It’s the kind of show that’s basically designed to let actors shine from the margins, and when the series began, it felt like the kind of show where the side characters shined while the center remained somewhat squishy. That center was occupied by Richard. Richard was nervous, stammery, and prone to letting the bigger personalities steamroll him. It’s tough to make that kind of character pop in a way that, say, T.J. Miller’s Erlich Bachman constantly does. But one of the reasons that Silicon Valley quickly went from good to great to one of the best is because of Middleditch, who’s made Richard into an incredibly sympathetic, watchable character despite his by-design lack of dynamism.

It’s strange to say about a show’s lead character, but Richard is Silicon Valley‘s secret weapon. He’s the character who keeps the whole enterprise from spinning off into brogrammer one-upsmanship. Middleditch’s work at grounding Richard and making him into someone you genuinely want to see succeed is analogous to if Adrian Grenier had been at all compelling as Vinny Chase in Entourage. He’s the difference between a good show and a great one.

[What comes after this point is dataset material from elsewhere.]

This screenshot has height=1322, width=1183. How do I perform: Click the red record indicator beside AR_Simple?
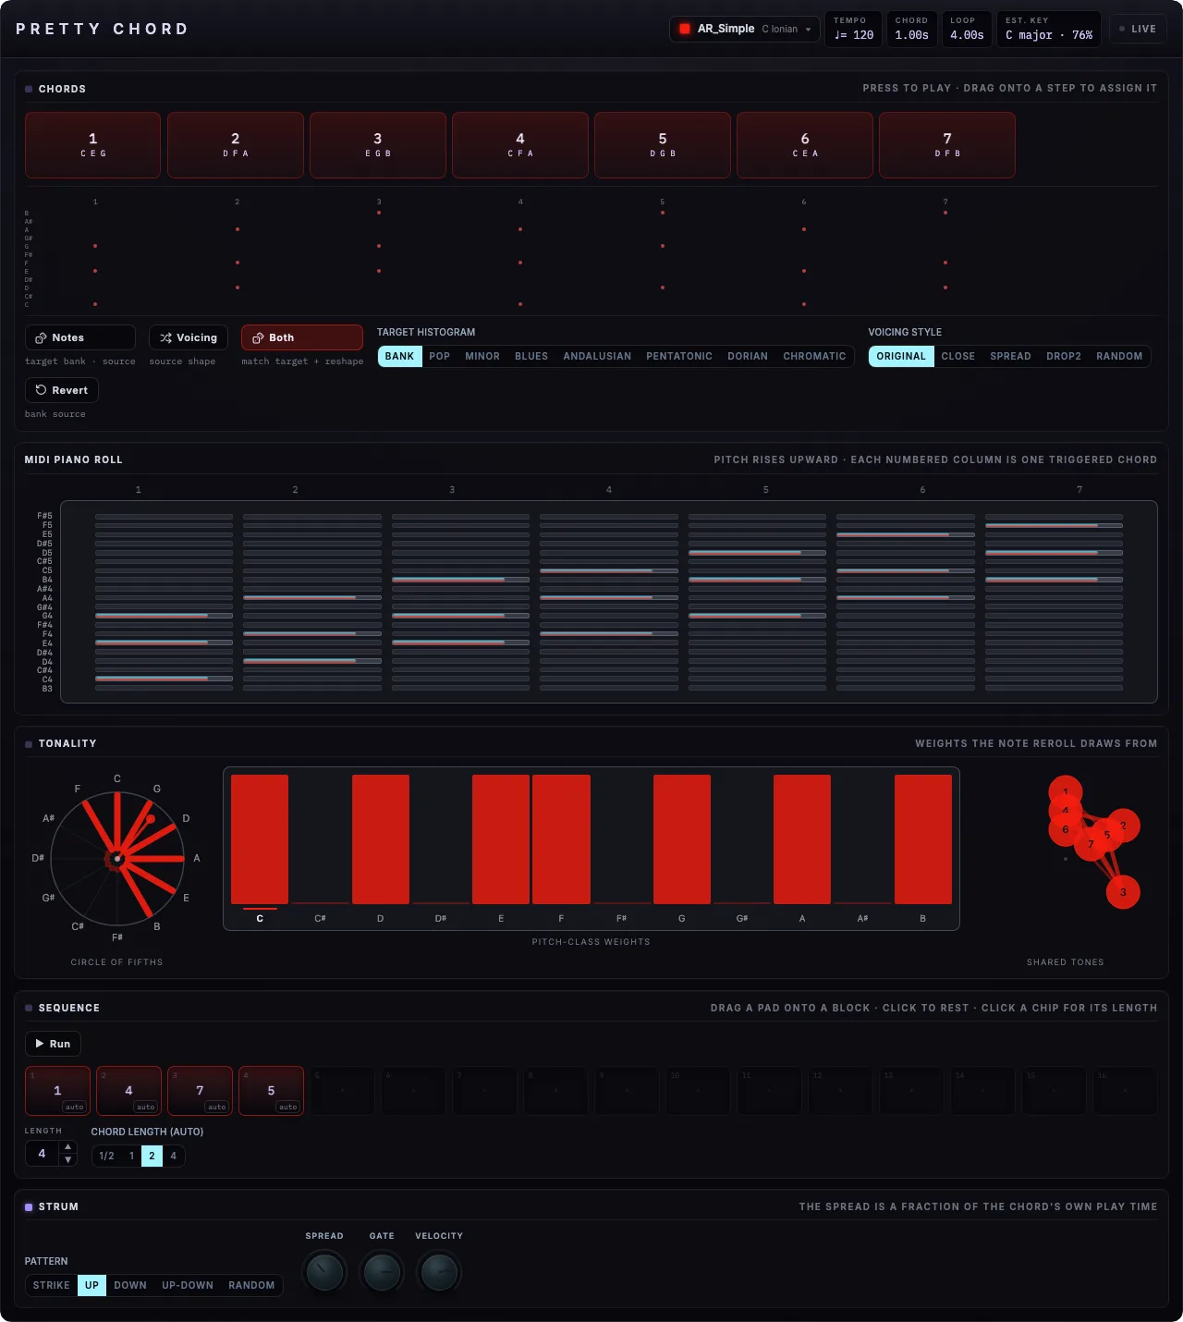685,29
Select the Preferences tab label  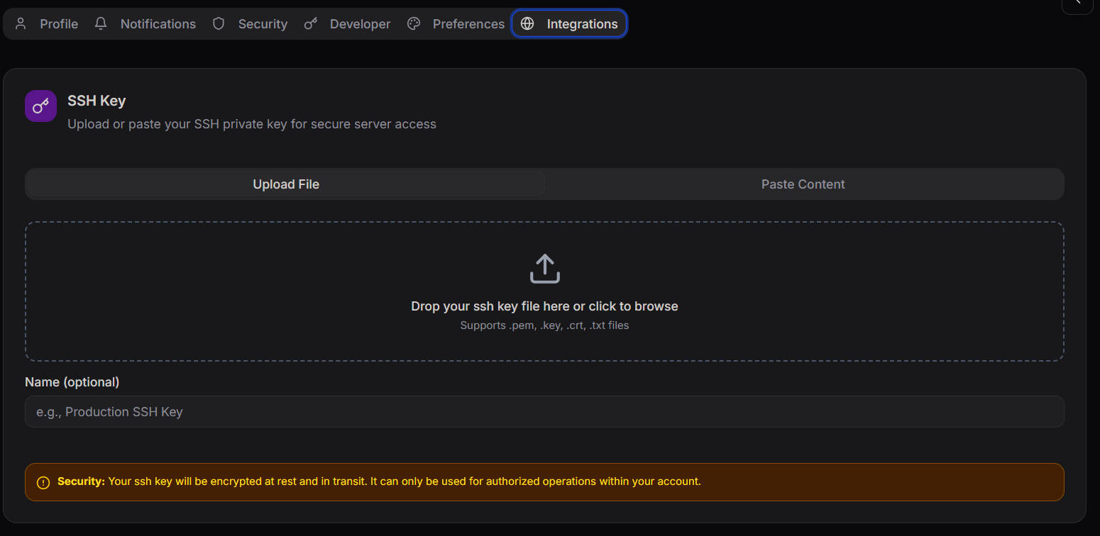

It also helps that the more I see of Middledicth, the more I end up loving him. He’s a major highlight in the horror comedy The Final Girls, which premiered last year and is well on its way to becoming one of the great cult movies of the last decade.

Middleditch is also a rabbit hole worth tumbling down on YouTube. At least follow it down as far as the Improvised Shakespeare sketches.

Here’s an early plea: the Emmy Awards have been in a rough place with the Best Actor in a Comedy category for some years now. They embraced Silicon Valley as a series with a nomination last year. How about this year we give the actors (one in particular) their due?